The first version of the group Friends of Viretta Park was formed by area neighbors during a dispute with former neighbor and Starbucks CEO Howard Schultz, who formerly lived to the South. Schultz later moved to a new residence.

==Viretta Park Repair==

In 2010 a group known as Viretta Park Repair was formed; according to its website its purpose was "to repair and restore Seattle's Viretta Park and... create a memorial for Nirvana's singer/songwriter Kurt Cobain who died next door to the park". Its first work party was scheduled to take place on Kurt Cobain's 44th birthday on February 20, 2011. Volunteers came from all over the Western United States and Southwestern Canada. The next series of scheduled work parties, scheduled for March 13, 2011 and April 5, 2011, were shut down by Seattle Parks and Recreation Superintendent Christopher Williams after a neighbor complained about memorial events - and a sculpture - that did not exist, but which were actually scheduled for Aberdeen, Washington.

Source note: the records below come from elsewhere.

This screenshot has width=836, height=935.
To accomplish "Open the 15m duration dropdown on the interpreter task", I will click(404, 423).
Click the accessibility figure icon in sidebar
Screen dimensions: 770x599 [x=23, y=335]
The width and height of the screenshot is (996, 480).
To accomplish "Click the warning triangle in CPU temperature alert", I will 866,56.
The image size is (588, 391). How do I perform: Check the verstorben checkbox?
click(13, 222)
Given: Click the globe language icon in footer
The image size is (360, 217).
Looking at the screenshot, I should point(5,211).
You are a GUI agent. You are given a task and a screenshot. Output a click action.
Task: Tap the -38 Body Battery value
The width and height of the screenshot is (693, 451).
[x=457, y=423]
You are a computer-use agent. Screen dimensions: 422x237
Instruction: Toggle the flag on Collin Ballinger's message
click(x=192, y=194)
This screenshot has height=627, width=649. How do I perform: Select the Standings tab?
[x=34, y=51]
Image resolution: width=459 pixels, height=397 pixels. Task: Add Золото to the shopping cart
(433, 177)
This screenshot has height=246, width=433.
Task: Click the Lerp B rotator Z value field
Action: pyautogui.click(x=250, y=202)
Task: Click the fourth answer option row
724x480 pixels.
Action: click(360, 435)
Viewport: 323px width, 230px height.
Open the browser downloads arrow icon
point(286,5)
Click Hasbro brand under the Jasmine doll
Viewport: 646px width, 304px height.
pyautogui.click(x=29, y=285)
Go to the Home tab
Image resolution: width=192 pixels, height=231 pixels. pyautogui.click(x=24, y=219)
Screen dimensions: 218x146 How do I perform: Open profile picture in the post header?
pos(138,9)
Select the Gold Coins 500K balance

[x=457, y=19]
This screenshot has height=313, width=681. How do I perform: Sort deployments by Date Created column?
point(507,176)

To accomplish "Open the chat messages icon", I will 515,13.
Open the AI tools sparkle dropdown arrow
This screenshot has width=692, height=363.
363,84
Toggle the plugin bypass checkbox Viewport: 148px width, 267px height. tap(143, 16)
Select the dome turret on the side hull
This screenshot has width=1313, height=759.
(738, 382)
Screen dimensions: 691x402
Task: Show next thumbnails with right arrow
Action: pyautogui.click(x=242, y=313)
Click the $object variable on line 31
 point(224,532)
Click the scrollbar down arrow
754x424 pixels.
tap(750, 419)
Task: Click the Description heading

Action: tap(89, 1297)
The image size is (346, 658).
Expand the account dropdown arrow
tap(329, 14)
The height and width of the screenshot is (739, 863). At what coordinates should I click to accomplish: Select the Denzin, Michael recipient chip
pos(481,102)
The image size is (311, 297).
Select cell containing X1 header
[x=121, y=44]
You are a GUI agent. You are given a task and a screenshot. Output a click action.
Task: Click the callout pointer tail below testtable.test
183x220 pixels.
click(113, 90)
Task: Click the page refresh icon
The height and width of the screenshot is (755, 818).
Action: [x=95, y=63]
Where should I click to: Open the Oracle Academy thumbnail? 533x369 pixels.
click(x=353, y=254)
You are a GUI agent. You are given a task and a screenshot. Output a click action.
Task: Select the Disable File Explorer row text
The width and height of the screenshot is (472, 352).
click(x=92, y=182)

Acting Parks Chief Christopher Williams sided with the neighbors in blocking any attempt to have any memorial to Kurt Cobain in the park, despite recent additions to Jimi Hendrix Park in Seattle and a memorial sculpture in Aberdeen, Washington which had the approval of Aberdeen's Mayor.

Since then Viretta Park Repair has been given the green light to hold additional work parties. A second work party was held on June 4, 2011 where volunteers removed invasive holly and blackberry bushes, laid burlap and covered the area with bark mulch.